[Work to be completed] Your answer should repeat the entries in full, exactly as given, with no pictures.

[Extracted data]
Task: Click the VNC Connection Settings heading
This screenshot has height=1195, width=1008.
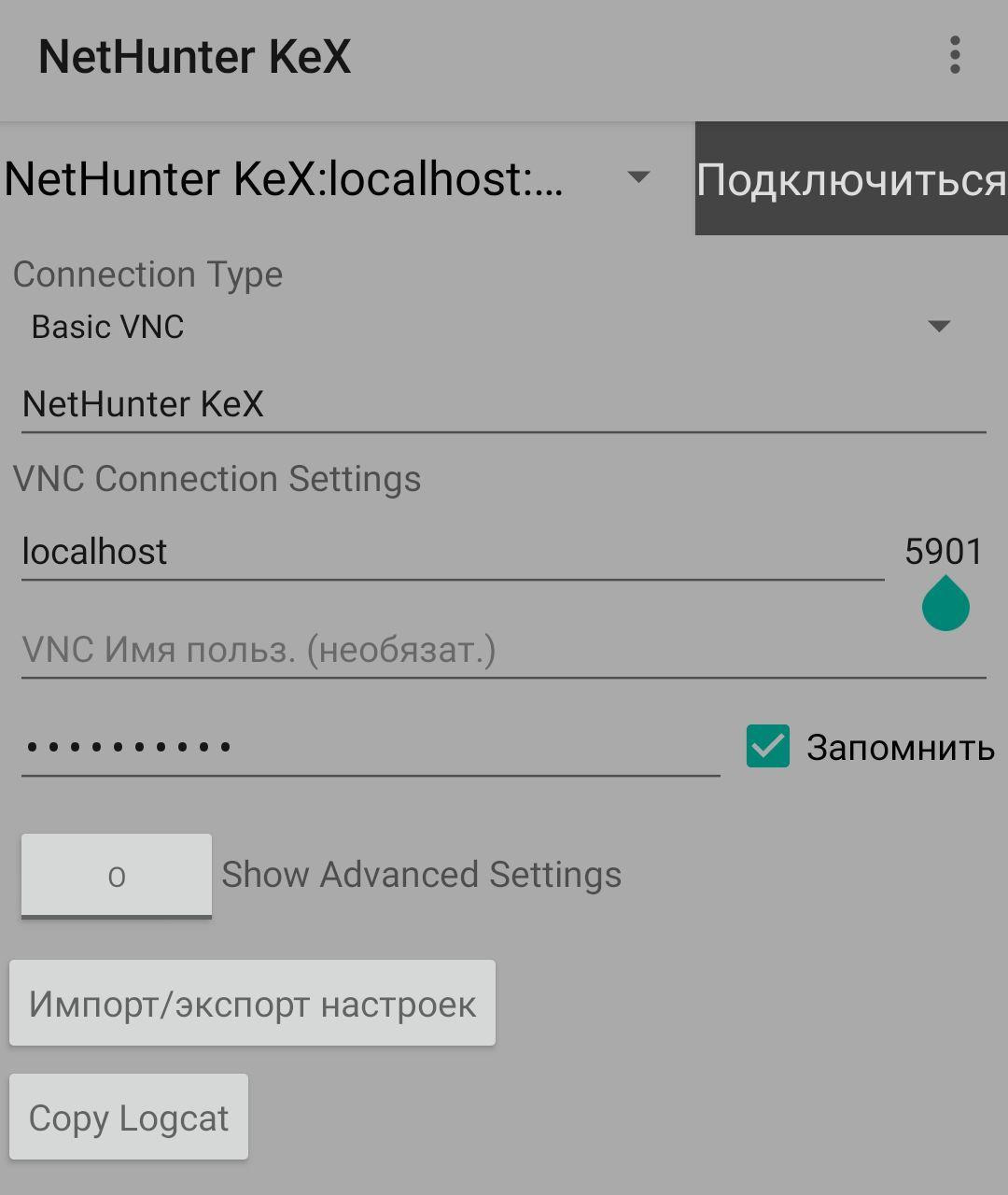Action: 217,479
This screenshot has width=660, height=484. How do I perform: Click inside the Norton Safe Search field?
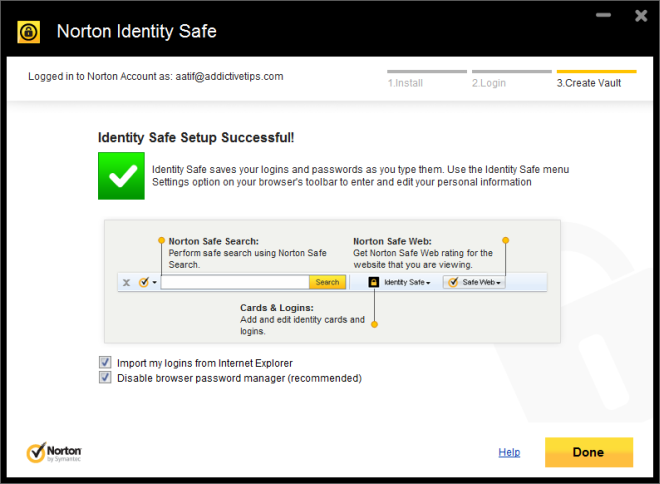point(234,283)
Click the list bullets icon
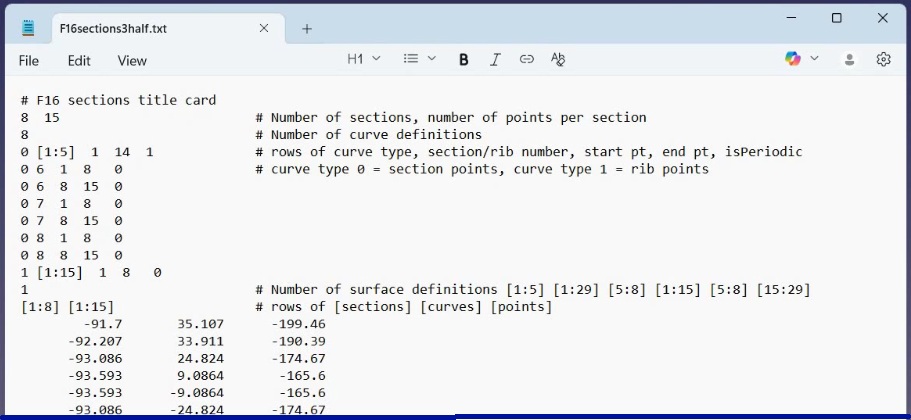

[Solution]
Task: Click the VNC Connection Settings heading
This screenshot has height=1195, width=1008.
Action: 217,479
This screenshot has width=660, height=484. How do I perform: Click inside the Norton Safe Search field?
point(234,283)
Click the list bullets icon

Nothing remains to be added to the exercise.